[EXERCISE DESCRIPTION] Wherever a line of the data contains "Shipping", copy that line.

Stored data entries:

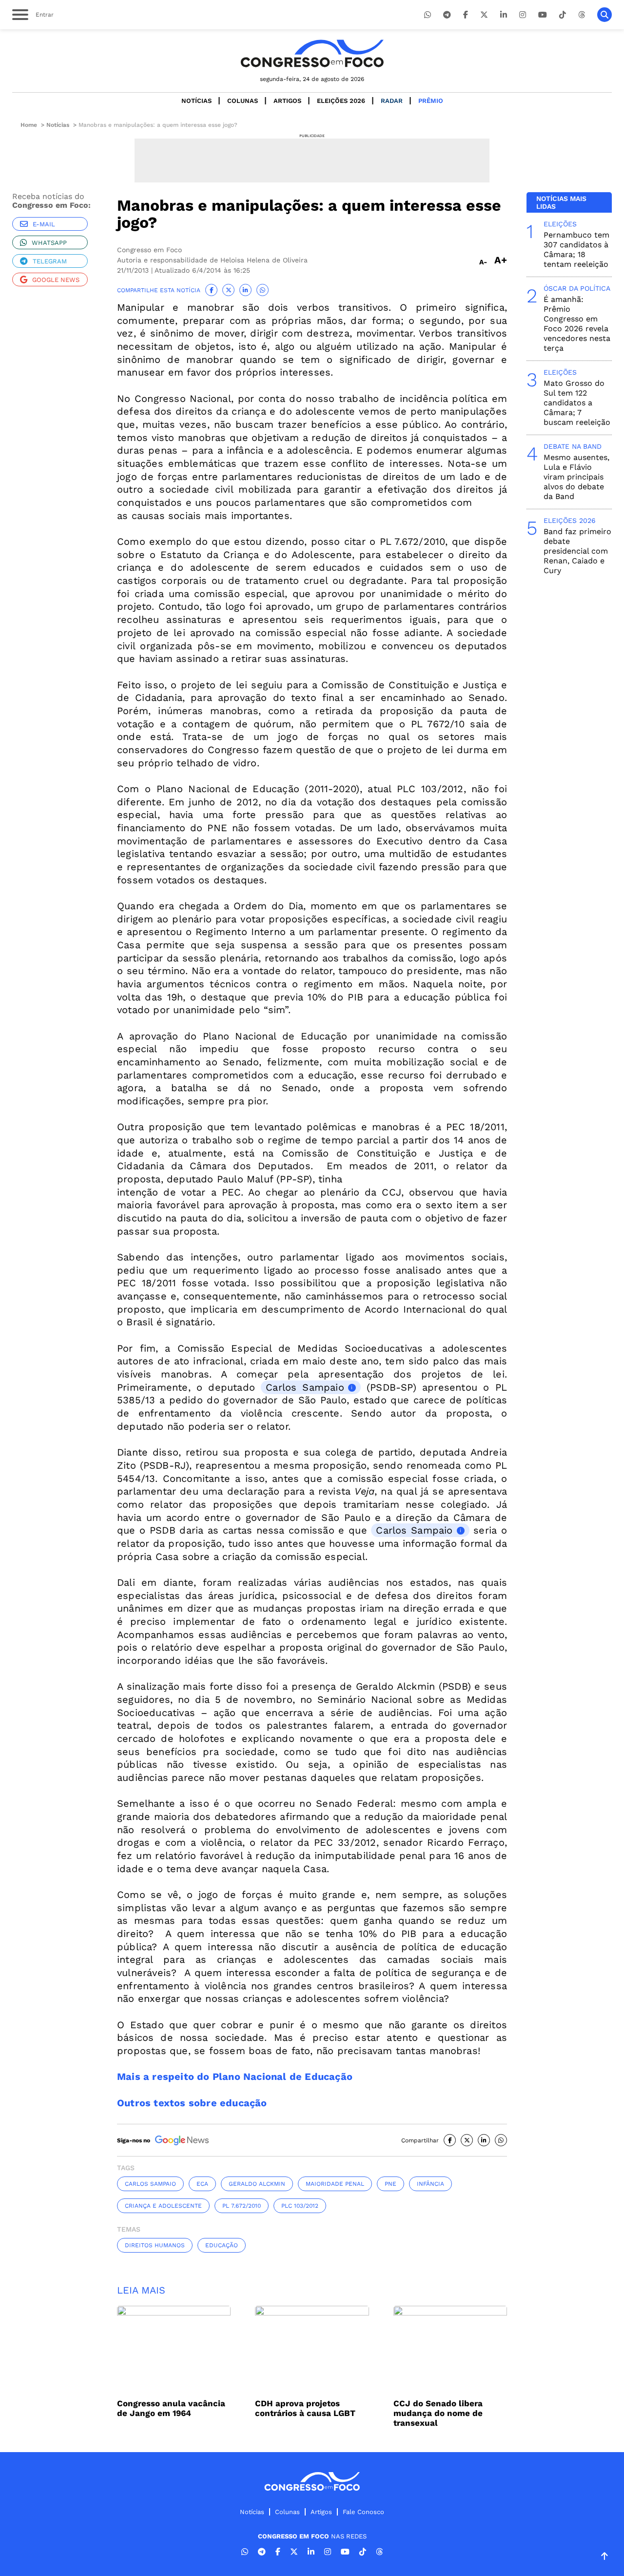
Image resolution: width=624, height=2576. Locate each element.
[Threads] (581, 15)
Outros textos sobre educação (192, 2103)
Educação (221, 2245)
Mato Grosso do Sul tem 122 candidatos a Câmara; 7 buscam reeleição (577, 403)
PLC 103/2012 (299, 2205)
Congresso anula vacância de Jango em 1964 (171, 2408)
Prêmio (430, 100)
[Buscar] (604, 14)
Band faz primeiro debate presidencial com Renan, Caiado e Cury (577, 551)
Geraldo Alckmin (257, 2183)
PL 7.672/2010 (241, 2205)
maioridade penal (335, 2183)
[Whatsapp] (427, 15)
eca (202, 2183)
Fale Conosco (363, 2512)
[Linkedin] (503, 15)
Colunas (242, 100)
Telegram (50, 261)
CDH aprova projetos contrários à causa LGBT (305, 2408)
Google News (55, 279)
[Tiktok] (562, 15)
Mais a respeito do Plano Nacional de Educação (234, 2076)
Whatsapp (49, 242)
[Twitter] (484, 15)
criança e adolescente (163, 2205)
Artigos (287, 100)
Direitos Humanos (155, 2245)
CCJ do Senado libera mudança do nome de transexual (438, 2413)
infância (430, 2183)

--

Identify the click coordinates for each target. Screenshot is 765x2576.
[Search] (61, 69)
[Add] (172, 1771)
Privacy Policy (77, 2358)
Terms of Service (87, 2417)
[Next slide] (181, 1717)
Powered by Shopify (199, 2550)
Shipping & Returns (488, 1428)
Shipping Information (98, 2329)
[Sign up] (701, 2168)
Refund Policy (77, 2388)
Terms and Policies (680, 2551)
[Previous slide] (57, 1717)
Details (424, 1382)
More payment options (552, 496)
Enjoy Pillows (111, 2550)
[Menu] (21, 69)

[WRITTEN ANSWER]
Shipping & Returns (488, 1428)
Shipping Information (98, 2329)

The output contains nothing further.